▸ WHAT YOU ARE ASKED TO DO
The answer must consist of every line from the entries below that contains the word "agent".

=== Begin Enclosure ===

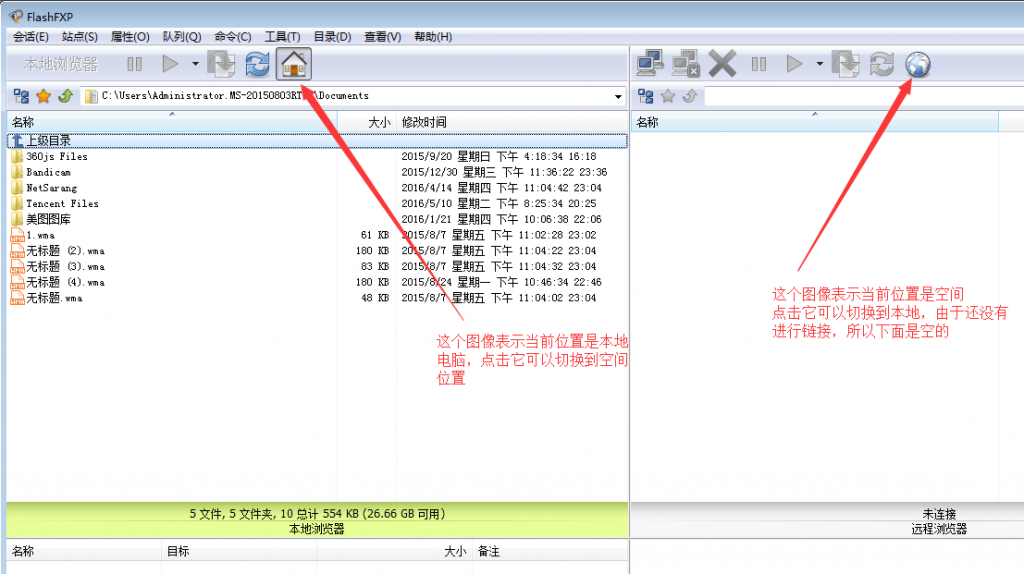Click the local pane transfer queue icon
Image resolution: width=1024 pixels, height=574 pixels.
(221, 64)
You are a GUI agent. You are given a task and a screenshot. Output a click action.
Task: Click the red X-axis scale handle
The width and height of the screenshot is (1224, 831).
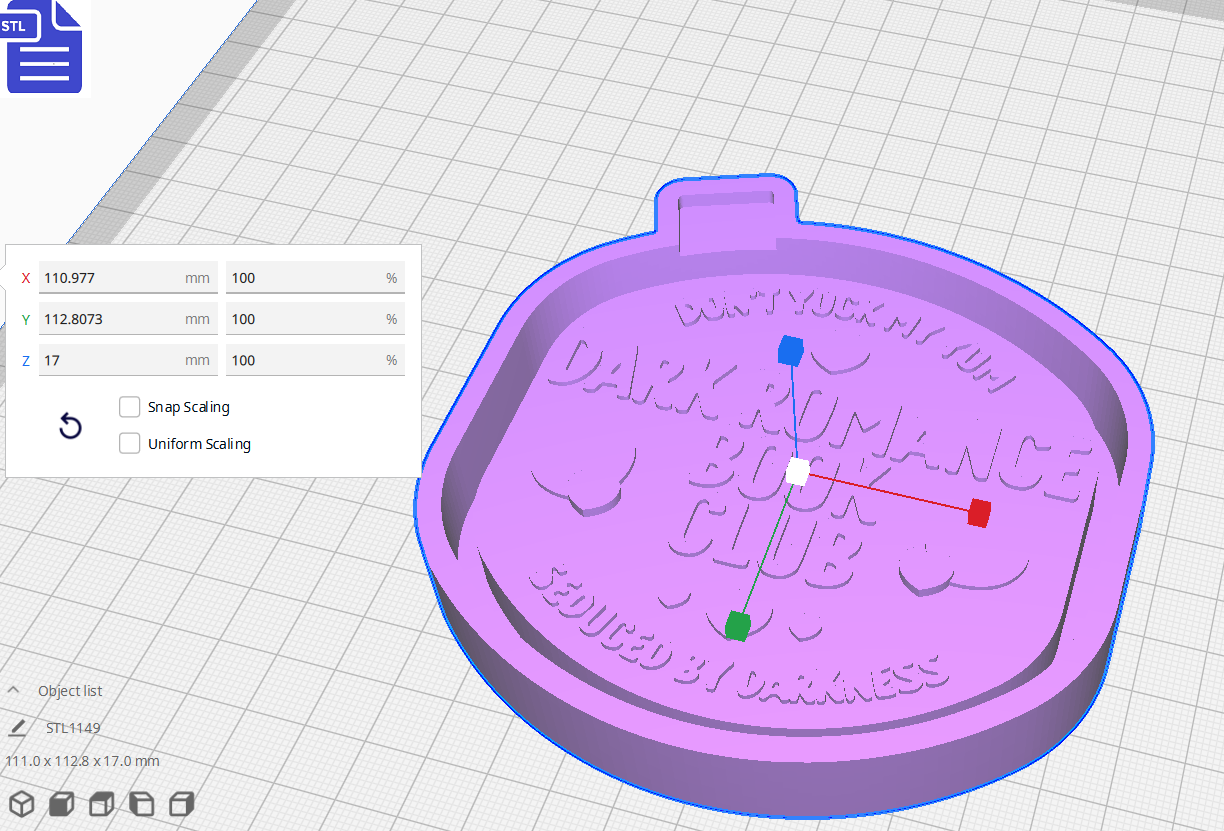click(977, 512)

=== End Enclosure ===
=== Begin Enclosure ===

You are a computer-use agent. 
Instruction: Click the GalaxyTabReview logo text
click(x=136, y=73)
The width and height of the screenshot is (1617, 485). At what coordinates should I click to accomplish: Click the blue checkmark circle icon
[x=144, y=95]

=== End Enclosure ===

▸ RESULT OF THE TASK
You are a GUI agent. You are given a task and a screenshot. Output a click action.
You are a computer-use agent. 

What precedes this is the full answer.